UMG Revenue Grows to $3.38B on Subscription & Publishing Gains as Physical, Merch Take a Hit
Buoyed by hits by Morgan Wallen and Sabrina Carpenter, Universal Music Group (UMG) had revenue of 2.98 billion euros ($3.38 billion) in the second quarter, up 4.5% in constant currency, which removes the effects of foreign exchange changes. On a reported basis, which takes foreign exchange into account, revenue was up 1.6%.
Adjusted earnings before interest, taxes, depreciation and amortization (EBITDA), a common measure of profitability that removes some non-operational expenses, rose 7.3% in constant currency (4.2% as reported) to 676 million euros ($766 million). Adjusted EBITDA margin rose to 22.7% from 22.1%.
“We are pleased with the strong growth in subscription, ad supported [streaming] and music publishing revenue, which more than offset particularly difficult comparisons in physical and merchandising revenue,” COO Boyd Muir said during the earnings call on Thursday (July 31).
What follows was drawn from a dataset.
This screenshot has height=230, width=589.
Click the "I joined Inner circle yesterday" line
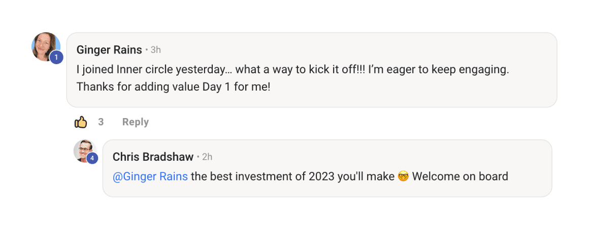coord(292,69)
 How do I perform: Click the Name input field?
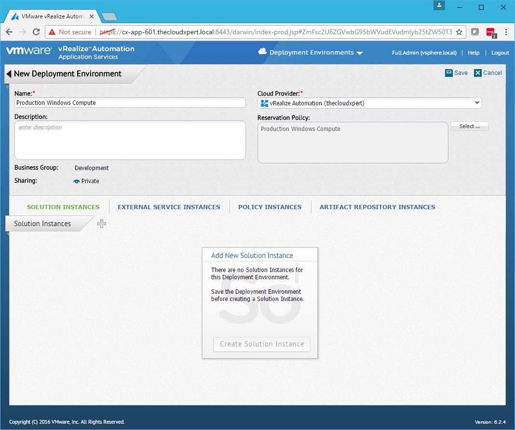point(130,103)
In UMG’s recorded music segment, second quarter revenue grew 3.9% (1.1% as reported) to 2.22 billion euros ($2.5 billion). Subscription revenue of 1.2 billion euros ($1.36 billion) was up 8.5% (5.3% as reported), putting UMG in line with its targeted subscription growth rate of 8 to 10%. According to Muir, the improvement was driven mainly by the growth in the number of subscribers in established markets including the U.S. and Japan that have relatively high average revenue per user. Price increases, he added, played “a much lesser” role.
Streaming revenue, which includes ad-supported royalties, rose 9.1% (4.4% as reported) to 358 million euros ($406 million). Muir attributed the improvement to “modest, incremental improvements in account performance and monetization across most of our major partnerships.” The improvement also reflects the timing of licensing deals. Meta stopped licensing premium music videos in May 2023, which created a challenging comparable in the second quarter of 2024. Also, UMG was off TikTok for a month until a May 2024 licensing deal ended a three-month standoff, which gave UMG an easier comparison in the second quarter of 2025.
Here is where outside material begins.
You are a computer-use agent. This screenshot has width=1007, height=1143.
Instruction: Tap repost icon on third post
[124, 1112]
Recorded music revenue took a hit from a 12.4% drop (13.2% as reported) in physical revenue, to 310 million euros ($351 million). UMG attributed the decline to a difficult comparable quarter due to last year’s release schedule. License and other revenue dropped 6.5% (7.9% as reported) to 290 million euros ($329 million).
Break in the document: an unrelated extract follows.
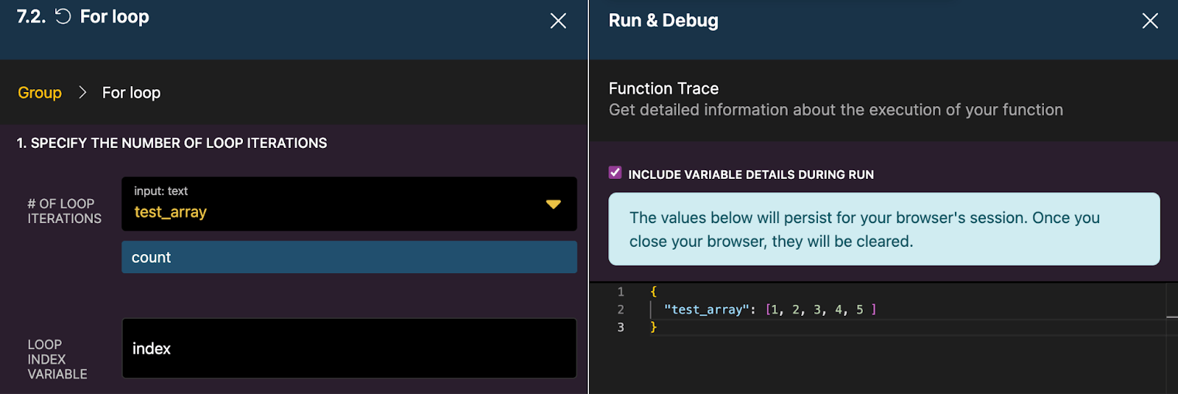Select the count filter bar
Music publishing revenue jumped 14.5% in constant currency (11.5% as reported) to 570 million euros ($646 million). Digital revenue climbed 16.2% (12.9% as reported) due to growth in streaming and subscription revenue. Performance revenue increased 13.3% (11.0% as reported) and sync revenue climbed 11.9% (8.2% as reported). Both mechanical and other revenue improved 7.7% (both in constant currency and as reported). “The strong [publishing] growth also reflects the Chord [Music Partners] administration business, as well as our continued success in growing our film and TV administration business,” said Muir.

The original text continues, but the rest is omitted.